Quien asistió a los tres días de lectura, del jueves 25 al
sábado 27 de septiembre, más la visita a una completísima feria de editoriales
independientes, pudo reconstruir un mapa extenso de poéticas tramado por varias
generaciones y asomarse a la producción de jóvenes autores que escriben en
español en tres continentes. El homenaje a la obra de Juan José Saer con el que
abrió el Festival, en la sala del centro cultural Plataforma Lavardén, fue ya
un punto de partida de la lucha de tradiciones y centros. En la mesa Escribir
con Saer/Escribir contra Saer, Fabián Casas, Francisco Bitar y Jorge Isaías
discutieron sobre la influencia de la obra del santafesino en las nuevas
generaciones. Sus logros poéticos, mediados por la poesía de los 90, son ya una
fuente de recursos en la que los autores jóvenes pueden abrevar sin el peso de
su sombra. Bitar trazó un mapa contundente para señalar el pulso de la
escritura actual: “Hay una patria chica entre Rosario y Bahía Blanca, con
Buenos Aires en el centro”. Tomar distancia de ese centro estimula el trabajo
más radical “entre la resistencia y el resentimiento”.

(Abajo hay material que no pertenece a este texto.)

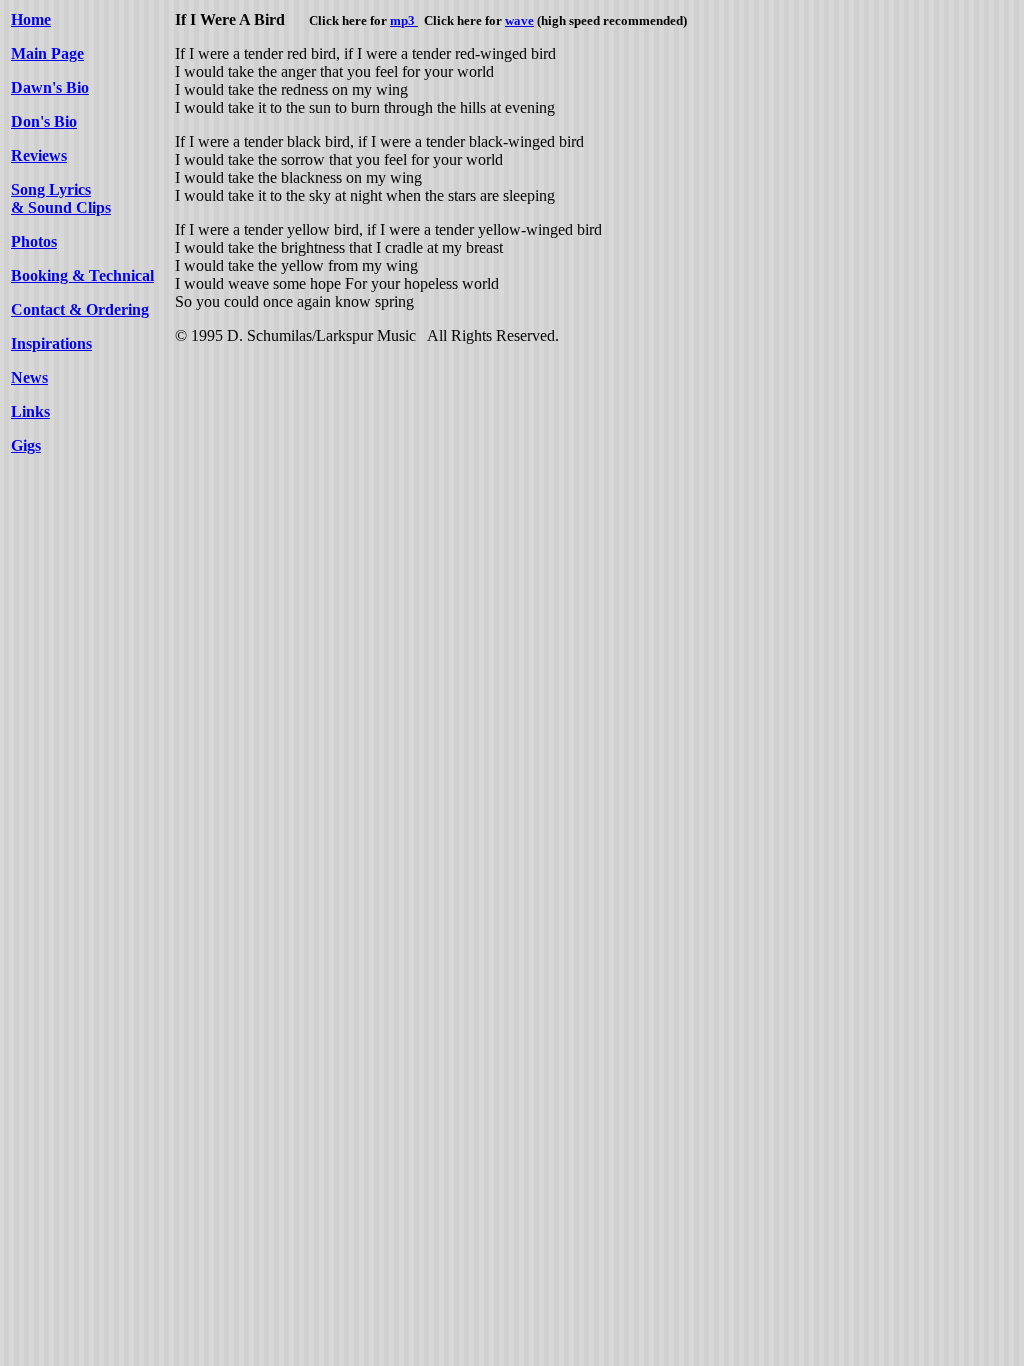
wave (519, 20)
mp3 (404, 20)
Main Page (47, 53)
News (29, 377)
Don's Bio (44, 121)
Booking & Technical (82, 275)
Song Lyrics (51, 189)
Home (31, 19)
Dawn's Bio (50, 87)
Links (30, 411)
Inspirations (51, 343)
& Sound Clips (61, 207)
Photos (34, 241)
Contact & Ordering (80, 309)
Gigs (26, 445)
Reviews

El amplio recorrido de las lecturas, a las que día a día se
acercó una cuantiosa concurrencia, permitió oír producciones nuevas de poetas
ya consagrados, como Fabián Casas, Osvaldo Aguirre, Elvio Gandolfo, quien
despertó elogios en la presentación de su reciente libro El año de Stevenson, o la cordobesa María Teresa Andruetto, que
puso en escena un diálogo entra “la chica pueblerina que fui” y una joven Patti
Smith. Pero el punto fuerte del Festival en los últimos dos años fue el
desbroce de la producción de poetas jóvenes. En 2013 la Editorial Municipal de
Rosario y el Centro Cultural Parque España editaron 30.30, el libro oficial del encuentro, que reunió trabajos de 30
poetas argentinos nacidos entre 1983 y 1991. Este año, Daniel García Helder,
Daiana Henderson y Bernardo Orge ampliaron la búsqueda con la selección de 33
poetas de habla hispana, nacidos entre 1980 y 1995 en América Latina, España y
Estados Unidos, rastreados no sólo a través de libros, revistas y plaquetas,
sino también en el inabarcable universo de los soportes digitales. La
presentación de 1.000 millones, con
la lectura de varios de los antologados fue uno de los acontecimientos del
Festival.
Entre esas nuevas voces fueron notables la sutileza del
jovencísimo Fidel Maguna (1993), la velocidad pop del venezolano Julio Alberto
Balcázar (1984) o las breves viñetas locales del costarricense Jeymer Gamboa
(1980). Una atención especial merece Tomás Fadel (1990), poeta y editor
mendocino, que leyó fragmentos de su largo texto en prosa La montaña, un ensayo poético que acorrala el paisaje desde la
geología, el turismo, el deporte, la metafísica o la aventura, y recuerda el
tono de “La gran salina”, de Ricardo Zelarayán. También deparó una sorpresa
Charly Gradin (1980), quien trabaja con diversas herramientas de producción
informática de textos. Leyó fragmentos de varios poemas escritos “tuneando”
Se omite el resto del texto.